## TASK PROMPT
Would you please retype, exactly, the lines of the listing below between the line with "Instruction: Tick the checkbox for vmwareESXi" and the line with "Given: Open the Fitting", inclusive?

## STUDY MATERIAL

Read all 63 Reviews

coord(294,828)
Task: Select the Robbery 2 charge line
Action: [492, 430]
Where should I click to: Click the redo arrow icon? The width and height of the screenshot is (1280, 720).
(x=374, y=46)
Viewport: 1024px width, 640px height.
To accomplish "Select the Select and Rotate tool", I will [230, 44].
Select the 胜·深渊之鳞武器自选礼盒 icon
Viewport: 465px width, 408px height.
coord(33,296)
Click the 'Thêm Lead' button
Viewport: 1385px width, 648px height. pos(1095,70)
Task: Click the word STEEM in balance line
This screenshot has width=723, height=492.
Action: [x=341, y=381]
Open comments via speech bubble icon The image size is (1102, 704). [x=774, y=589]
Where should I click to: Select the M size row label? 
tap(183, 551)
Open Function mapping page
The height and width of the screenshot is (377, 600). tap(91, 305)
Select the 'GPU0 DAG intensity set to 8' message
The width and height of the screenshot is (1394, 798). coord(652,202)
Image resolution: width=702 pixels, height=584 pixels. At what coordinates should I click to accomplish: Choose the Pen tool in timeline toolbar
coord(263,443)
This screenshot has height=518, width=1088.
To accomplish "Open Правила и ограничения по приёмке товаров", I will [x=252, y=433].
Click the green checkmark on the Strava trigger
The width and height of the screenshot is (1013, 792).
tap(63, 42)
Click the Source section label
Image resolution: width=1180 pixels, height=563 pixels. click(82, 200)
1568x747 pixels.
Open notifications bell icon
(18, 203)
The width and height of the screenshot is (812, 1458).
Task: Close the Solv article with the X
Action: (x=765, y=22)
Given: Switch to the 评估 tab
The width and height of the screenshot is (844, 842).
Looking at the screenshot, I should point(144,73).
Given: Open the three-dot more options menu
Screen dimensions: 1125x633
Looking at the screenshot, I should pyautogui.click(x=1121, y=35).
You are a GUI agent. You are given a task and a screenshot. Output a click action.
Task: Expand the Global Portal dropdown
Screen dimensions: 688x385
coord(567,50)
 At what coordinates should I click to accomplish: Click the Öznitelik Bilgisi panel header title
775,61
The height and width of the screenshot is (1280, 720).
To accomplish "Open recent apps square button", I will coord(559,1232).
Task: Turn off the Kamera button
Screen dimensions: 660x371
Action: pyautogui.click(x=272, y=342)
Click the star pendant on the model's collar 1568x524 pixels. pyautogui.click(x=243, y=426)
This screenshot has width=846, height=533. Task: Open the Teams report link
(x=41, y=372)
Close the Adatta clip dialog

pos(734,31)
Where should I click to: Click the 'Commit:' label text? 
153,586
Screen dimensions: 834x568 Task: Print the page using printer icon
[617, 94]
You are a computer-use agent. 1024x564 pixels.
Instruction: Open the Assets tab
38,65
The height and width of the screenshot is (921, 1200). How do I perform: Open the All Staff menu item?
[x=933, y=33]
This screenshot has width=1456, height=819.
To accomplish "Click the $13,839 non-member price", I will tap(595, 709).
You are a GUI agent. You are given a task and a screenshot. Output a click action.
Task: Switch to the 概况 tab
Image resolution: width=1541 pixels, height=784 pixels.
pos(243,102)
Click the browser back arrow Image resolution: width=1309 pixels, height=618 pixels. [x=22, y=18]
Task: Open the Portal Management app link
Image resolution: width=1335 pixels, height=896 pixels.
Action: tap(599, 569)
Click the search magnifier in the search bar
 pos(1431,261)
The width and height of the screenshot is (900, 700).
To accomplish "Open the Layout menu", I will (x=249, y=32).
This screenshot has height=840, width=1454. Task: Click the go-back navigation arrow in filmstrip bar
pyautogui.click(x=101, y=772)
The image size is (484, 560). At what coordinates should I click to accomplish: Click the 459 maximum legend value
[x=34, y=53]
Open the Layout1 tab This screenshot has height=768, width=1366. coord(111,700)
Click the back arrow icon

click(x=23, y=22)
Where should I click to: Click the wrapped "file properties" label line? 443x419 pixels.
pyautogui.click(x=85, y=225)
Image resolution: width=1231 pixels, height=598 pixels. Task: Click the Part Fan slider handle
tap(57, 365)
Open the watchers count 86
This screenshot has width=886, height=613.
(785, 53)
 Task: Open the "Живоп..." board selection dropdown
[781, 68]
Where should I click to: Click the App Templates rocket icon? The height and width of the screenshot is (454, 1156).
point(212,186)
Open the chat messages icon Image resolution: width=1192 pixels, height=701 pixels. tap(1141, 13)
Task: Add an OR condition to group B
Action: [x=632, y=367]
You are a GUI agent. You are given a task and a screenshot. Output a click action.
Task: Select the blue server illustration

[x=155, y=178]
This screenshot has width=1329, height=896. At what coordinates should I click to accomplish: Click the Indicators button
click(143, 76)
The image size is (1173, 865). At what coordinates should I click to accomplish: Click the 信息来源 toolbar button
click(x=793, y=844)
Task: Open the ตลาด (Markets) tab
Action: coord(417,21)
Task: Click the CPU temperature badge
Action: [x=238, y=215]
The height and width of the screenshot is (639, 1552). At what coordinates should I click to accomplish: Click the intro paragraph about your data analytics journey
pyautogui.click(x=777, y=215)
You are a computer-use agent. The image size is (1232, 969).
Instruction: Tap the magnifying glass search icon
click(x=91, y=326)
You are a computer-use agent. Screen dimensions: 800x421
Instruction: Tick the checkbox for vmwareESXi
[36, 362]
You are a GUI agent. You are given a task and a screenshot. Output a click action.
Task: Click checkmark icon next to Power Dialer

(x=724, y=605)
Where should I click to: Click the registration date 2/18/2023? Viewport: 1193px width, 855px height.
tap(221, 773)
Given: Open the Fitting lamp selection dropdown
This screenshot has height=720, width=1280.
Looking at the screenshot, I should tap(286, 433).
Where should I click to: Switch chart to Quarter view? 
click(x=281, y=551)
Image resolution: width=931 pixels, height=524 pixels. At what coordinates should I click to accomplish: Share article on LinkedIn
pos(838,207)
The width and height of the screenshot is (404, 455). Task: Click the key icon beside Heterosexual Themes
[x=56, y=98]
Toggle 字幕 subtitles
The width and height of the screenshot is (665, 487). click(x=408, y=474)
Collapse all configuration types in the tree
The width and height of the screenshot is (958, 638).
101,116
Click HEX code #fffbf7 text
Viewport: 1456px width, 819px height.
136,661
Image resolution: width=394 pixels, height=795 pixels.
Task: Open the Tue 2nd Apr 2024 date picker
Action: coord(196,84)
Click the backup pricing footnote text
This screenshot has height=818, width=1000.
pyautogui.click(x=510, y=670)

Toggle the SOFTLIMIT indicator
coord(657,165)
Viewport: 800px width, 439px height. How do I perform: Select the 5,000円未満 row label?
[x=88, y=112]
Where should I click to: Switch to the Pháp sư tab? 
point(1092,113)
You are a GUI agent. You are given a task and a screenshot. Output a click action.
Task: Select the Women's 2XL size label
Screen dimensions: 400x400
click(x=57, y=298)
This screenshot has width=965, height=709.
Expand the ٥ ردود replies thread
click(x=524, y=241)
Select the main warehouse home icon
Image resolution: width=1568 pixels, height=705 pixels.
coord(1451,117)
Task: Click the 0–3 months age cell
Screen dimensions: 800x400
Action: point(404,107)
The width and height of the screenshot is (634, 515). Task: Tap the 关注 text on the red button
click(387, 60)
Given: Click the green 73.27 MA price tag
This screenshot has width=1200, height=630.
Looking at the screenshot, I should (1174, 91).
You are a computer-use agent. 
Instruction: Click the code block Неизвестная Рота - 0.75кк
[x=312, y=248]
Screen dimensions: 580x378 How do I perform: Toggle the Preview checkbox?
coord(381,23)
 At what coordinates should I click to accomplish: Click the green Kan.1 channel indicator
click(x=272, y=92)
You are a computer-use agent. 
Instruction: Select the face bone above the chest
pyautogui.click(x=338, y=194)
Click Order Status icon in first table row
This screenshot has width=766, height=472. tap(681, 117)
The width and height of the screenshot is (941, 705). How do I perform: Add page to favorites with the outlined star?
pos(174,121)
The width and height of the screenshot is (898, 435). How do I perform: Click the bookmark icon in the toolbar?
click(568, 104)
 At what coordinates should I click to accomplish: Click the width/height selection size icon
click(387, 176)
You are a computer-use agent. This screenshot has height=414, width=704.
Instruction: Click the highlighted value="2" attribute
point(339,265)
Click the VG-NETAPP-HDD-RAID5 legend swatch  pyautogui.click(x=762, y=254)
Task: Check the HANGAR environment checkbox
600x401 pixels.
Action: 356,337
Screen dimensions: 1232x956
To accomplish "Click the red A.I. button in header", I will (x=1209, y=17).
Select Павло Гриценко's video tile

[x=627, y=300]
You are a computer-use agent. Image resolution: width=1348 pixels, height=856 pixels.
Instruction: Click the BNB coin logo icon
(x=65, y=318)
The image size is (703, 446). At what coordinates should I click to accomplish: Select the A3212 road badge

## SOLVED EXERCISE
Instruction: Tick the checkbox for vmwareESXi
[36, 362]
You are a GUI agent. You are given a task and a screenshot. Output a click action.
Task: Click checkmark icon next to Power Dialer

(x=724, y=605)
Where should I click to: Click the registration date 2/18/2023? Viewport: 1193px width, 855px height.
tap(221, 773)
Given: Open the Fitting lamp selection dropdown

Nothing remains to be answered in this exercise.